Выше назывался рассказ Благовещенского «Дряхлость и старость» из задуманной им серии «Писем мизантропа» (1866), тесно связанной с романом «Перед рассветом». Герой рассказа, подобно героям Мордовцева, тоже пережил эпоху оптимистического предвкушения нового, вызванную условиями революционной ситуации. Потом наступили годы спада общественной активности, и герой впал в мизантропию, в разочарование. Мрачный скептицизм был свойствен и Рязанову (у Слепцова), герою того же «трудного времени». Однако содержание и общественный смысл скептицизма, мизантропии и разочарований передового разночинца не имеют ничего общего с подобными же настроениями у опошлившегося героя Мордовцева. У настоящих «новых людей» эти настроения были действительно выстраданными. Они явились результатом поражения в борьбе за новую жизнь. В этой борьбе «новые люди» были активными участниками. Поэтому названные настроения были у молодого поколения естественными и законными, в них не было фразы и позы, а выражались действительная горечь поражения, горечь неудовлетворенных предвкушений.
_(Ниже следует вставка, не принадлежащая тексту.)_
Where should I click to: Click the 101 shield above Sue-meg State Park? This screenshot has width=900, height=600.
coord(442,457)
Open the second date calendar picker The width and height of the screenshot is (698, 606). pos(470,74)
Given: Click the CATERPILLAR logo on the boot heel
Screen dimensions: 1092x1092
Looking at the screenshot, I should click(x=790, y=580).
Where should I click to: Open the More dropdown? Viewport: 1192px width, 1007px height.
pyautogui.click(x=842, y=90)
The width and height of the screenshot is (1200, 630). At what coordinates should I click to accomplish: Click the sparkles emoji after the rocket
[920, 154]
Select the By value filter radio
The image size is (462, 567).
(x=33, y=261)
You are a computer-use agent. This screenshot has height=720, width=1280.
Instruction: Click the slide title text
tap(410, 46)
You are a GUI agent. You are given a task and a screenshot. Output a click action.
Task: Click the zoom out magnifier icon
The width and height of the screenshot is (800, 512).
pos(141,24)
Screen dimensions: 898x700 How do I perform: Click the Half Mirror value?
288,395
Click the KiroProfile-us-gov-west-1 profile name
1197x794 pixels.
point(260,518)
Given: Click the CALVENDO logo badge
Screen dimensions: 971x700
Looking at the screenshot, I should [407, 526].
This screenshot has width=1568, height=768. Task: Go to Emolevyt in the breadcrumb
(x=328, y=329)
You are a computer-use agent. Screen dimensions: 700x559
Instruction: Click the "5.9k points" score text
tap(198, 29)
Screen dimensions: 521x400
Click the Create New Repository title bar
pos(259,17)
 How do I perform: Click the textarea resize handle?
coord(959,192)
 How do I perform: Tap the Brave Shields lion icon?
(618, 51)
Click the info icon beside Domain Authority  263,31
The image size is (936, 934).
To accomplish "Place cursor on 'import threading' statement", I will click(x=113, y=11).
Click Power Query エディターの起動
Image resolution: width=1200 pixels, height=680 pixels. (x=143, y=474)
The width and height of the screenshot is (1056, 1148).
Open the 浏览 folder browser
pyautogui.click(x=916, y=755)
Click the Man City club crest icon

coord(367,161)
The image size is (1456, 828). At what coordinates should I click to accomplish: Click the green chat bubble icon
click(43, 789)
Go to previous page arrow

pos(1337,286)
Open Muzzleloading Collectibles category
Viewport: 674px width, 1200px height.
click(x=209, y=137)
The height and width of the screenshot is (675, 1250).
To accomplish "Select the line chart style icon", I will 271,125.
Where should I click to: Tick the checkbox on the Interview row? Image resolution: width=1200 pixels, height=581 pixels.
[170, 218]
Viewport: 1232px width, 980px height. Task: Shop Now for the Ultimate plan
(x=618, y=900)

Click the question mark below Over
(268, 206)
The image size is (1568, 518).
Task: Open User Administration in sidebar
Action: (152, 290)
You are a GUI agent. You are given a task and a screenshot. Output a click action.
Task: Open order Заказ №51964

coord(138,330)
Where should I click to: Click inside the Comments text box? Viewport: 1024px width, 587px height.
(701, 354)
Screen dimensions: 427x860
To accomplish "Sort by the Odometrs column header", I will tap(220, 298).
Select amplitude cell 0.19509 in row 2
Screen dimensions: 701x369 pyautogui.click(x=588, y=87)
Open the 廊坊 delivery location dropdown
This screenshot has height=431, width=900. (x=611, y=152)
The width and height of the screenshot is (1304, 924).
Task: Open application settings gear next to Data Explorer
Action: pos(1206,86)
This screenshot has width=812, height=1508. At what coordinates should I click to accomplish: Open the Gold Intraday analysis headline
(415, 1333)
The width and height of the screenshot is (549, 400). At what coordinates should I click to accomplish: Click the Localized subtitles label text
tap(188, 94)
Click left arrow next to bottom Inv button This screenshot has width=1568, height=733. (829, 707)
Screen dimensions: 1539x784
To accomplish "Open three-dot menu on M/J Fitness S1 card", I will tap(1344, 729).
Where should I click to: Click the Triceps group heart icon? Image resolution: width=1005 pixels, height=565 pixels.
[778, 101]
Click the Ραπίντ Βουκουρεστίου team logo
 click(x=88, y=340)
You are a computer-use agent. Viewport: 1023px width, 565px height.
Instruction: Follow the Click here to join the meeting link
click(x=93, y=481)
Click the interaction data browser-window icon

Ничего подобного не было у «лишнего человека» 50–60–х годов. В рецензии на повесть Мордовцева «Новые люди» Н. Щедрин указал, что недопустимо смешивать свойства и признаки ветхого „тургеневского“ человека с свойствами и признаками искомого „нового человека“.[108] Но в тургеневских героях были видны подлинная жизненность и истинность, поэтому, они вызывали симпатию. Герои же Мордовцева не имеют жизненной убедительности, их «исковерканность» лишена всякого признака человечности, а своей пошлостью они вызывают отвращение (см. главу «В университет захотела девочка» из повести «Новые люди»). Борьба молодого поколения в изображении Мордовцева ограничивается лишь «раскладыванием словесного гранпасьянса». Представители этого поколения совершенно забыли политику, впали в индивидуализм, они поставлены автором не в положение борцов с действительностью, а в положение людей, занимающихся, по образному выражению Н. Щедрина, «расковыриванием собственных болячек». Дневник — исповедь такого человека, когда‑то передового деятеля — просветителя, и лег в основу повести Мордовцева «Новые люди». Что‑то болезненнобредовое, надломленное есть в духовном мире Ломжинова. автора дневниковых записок. Мордовцев вульгаризирует внутренний мир своего героя, заставляет его до предела обнажать свою «безнадежную наготу», тряпичную натуру и «неустанно предаваться самооплеванию и самоиз- нурению».[109]